-- Entries supplied follows --
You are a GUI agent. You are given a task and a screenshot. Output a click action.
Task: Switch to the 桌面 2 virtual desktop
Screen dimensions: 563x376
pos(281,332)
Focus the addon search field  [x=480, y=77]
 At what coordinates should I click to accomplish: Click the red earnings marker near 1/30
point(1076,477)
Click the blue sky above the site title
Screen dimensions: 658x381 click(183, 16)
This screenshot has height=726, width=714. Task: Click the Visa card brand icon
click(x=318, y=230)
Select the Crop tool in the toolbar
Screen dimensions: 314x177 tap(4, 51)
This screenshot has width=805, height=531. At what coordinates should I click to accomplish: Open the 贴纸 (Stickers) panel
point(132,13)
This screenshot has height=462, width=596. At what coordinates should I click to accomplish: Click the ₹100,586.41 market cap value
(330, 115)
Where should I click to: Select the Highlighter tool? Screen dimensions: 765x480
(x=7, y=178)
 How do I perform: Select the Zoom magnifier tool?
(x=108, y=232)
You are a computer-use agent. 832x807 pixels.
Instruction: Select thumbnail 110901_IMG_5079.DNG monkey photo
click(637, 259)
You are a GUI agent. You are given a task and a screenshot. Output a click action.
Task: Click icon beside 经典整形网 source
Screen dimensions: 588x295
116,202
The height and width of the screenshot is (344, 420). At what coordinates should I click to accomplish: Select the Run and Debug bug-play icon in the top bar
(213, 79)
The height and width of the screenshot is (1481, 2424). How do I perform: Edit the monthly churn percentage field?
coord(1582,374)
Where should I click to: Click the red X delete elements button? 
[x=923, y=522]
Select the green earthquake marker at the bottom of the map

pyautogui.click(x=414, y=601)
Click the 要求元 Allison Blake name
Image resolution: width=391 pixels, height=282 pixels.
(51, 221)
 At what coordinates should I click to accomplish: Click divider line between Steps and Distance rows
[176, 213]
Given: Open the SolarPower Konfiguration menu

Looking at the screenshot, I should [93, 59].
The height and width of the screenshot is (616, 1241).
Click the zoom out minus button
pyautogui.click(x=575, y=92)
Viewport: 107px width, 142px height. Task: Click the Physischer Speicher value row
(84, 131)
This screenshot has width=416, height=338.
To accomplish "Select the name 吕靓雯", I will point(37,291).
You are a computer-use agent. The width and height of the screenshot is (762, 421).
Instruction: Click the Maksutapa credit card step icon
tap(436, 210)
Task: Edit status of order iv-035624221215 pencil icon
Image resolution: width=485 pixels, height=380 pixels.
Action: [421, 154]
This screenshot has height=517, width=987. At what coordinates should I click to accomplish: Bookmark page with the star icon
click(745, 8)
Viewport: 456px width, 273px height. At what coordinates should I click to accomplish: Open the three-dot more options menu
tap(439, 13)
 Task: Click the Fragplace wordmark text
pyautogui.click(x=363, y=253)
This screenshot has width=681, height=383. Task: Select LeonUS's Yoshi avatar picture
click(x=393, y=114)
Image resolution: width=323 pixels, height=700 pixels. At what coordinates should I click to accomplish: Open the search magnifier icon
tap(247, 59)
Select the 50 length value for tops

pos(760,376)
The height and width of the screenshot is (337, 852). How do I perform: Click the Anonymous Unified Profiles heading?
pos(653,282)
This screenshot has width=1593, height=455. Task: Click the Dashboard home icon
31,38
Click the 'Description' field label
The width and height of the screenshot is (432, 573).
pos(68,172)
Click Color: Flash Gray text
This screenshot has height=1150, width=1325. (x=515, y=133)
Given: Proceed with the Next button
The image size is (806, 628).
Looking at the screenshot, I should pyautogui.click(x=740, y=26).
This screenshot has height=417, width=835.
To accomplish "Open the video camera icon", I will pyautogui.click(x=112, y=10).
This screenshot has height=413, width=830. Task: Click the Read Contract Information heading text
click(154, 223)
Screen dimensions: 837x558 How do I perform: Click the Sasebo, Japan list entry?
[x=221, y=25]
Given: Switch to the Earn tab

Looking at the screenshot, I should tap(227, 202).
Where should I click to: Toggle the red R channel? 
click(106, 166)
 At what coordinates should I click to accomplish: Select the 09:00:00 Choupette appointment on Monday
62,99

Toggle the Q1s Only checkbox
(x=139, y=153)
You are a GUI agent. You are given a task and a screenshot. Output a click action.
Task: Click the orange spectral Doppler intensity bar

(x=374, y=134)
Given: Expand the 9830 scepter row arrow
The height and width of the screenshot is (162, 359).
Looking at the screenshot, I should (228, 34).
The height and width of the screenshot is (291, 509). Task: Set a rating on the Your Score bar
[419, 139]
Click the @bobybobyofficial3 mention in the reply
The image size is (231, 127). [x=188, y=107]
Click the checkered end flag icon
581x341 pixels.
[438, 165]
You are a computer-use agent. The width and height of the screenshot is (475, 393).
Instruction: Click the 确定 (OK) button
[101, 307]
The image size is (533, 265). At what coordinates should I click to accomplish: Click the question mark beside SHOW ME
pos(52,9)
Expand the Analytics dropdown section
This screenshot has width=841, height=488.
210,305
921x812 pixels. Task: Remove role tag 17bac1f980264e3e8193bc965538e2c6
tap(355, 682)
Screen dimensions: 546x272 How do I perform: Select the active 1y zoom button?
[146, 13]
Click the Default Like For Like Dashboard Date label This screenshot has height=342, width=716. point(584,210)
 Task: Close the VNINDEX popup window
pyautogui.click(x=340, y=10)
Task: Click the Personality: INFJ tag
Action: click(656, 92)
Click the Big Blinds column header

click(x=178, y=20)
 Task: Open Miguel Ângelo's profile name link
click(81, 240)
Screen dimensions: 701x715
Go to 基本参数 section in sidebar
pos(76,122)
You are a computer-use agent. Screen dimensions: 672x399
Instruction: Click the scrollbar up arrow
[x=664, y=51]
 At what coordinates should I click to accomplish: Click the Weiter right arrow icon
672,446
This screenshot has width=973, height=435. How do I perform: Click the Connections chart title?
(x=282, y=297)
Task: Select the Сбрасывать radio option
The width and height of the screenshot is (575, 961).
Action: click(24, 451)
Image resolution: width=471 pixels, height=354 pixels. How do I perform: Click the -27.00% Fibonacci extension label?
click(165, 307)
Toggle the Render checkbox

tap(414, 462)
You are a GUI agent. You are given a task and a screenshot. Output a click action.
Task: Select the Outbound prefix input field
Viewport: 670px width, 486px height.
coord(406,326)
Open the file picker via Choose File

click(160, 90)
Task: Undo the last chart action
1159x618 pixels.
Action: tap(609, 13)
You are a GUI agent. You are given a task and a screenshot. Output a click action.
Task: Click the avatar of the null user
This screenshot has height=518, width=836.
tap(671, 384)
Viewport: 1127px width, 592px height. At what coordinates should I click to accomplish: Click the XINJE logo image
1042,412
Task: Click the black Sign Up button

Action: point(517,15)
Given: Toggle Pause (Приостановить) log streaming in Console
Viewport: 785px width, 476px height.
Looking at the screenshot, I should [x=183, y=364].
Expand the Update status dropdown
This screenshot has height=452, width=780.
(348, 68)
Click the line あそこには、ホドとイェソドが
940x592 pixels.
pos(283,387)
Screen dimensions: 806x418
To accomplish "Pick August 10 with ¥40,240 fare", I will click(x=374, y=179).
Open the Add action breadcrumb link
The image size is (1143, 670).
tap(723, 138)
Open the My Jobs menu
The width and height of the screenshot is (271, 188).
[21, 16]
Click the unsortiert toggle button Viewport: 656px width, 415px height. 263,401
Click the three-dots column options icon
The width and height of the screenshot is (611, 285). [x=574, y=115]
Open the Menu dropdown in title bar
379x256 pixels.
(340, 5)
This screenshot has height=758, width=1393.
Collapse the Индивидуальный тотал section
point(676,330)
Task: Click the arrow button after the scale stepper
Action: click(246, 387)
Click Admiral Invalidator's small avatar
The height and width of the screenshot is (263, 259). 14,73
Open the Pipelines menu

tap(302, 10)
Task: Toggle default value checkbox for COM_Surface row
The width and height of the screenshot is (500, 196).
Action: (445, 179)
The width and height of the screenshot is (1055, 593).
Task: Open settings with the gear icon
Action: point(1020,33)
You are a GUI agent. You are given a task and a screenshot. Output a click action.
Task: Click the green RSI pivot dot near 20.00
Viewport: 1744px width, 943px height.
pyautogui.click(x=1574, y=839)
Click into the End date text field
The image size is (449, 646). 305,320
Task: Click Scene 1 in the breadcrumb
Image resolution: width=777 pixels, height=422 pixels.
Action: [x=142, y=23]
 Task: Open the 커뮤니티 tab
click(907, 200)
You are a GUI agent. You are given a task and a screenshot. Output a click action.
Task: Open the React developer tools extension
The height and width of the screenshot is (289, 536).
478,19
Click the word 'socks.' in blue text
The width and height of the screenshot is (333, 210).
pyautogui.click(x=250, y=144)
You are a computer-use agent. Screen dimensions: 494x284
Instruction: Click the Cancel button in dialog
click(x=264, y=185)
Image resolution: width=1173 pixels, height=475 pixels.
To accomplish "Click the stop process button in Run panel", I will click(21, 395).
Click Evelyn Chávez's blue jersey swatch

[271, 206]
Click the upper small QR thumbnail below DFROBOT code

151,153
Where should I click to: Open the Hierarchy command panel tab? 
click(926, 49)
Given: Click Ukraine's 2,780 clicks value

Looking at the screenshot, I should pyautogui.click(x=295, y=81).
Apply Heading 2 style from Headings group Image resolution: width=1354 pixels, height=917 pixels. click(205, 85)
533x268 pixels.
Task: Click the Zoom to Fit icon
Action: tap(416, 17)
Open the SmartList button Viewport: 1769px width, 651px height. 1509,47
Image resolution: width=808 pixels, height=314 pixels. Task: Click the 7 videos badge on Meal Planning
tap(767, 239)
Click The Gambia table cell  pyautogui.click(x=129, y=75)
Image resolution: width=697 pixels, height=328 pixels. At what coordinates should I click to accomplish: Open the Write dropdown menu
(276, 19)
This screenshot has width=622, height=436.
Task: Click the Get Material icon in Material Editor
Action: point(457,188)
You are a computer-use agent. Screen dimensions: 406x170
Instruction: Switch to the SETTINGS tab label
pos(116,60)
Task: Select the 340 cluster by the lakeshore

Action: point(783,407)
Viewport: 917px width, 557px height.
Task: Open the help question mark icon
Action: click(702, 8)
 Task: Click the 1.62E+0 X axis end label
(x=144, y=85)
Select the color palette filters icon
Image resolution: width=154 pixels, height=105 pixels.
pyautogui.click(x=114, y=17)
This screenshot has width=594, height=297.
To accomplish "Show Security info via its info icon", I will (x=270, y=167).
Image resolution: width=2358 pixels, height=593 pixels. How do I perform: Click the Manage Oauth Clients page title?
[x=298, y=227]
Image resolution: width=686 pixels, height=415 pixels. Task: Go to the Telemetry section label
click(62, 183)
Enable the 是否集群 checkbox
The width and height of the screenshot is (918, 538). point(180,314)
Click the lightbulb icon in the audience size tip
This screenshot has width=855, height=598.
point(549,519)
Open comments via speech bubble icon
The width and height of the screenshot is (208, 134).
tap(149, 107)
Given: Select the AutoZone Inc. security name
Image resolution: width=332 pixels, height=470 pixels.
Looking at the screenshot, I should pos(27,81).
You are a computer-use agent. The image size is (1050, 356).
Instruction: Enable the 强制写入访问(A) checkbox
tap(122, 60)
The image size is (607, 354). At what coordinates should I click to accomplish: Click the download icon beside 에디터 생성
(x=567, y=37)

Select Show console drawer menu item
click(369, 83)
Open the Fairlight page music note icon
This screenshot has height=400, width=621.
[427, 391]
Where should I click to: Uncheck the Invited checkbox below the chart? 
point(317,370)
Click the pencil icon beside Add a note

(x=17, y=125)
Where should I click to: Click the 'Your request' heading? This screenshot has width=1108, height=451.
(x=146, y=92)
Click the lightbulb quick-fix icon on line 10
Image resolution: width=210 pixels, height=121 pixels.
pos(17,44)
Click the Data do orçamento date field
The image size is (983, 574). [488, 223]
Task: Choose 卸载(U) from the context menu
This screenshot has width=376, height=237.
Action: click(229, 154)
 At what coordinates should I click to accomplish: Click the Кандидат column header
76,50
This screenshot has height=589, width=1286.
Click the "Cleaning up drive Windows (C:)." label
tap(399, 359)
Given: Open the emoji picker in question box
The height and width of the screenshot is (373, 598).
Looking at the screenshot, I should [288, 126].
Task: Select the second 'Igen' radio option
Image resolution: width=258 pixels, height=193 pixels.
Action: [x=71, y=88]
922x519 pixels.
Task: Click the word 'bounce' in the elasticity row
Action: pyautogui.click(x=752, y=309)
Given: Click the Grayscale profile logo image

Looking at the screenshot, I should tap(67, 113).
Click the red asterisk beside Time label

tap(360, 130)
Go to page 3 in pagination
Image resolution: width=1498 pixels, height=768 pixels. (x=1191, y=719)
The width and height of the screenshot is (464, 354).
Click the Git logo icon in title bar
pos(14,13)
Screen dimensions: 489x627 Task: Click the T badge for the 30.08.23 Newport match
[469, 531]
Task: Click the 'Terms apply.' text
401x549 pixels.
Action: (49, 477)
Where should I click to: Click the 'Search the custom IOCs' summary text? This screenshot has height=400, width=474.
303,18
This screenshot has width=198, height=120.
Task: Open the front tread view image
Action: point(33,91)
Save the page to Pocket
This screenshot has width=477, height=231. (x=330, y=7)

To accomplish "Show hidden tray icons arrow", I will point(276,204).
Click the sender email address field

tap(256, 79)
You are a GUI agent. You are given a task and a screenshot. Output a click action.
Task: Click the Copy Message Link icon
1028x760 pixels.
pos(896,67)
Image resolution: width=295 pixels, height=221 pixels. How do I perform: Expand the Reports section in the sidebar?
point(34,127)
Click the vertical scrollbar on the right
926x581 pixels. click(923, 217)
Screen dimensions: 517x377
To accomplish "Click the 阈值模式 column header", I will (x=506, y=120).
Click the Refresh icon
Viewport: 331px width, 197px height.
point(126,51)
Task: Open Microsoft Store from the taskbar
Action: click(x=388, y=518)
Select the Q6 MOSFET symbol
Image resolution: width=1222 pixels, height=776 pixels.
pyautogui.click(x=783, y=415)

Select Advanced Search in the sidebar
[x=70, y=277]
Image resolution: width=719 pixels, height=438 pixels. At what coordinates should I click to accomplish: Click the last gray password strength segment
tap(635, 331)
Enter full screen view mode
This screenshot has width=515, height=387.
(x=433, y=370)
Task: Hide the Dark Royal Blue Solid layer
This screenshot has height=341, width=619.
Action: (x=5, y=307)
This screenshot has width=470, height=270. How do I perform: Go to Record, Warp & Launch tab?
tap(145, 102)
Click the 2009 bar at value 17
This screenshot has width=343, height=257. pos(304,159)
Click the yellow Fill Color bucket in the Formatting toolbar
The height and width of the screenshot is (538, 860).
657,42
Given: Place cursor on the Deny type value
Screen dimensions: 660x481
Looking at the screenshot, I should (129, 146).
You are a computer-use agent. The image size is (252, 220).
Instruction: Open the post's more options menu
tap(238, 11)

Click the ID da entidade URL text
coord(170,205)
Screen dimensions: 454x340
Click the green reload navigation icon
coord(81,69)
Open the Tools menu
-- Entries supplied concluded --
■ Work instructions
Whenever the word "radio" occurs in a line of the listing above, return that line.

■ Completed task
Task: Select the Сбрасывать radio option
Task: Select the second 'Igen' radio option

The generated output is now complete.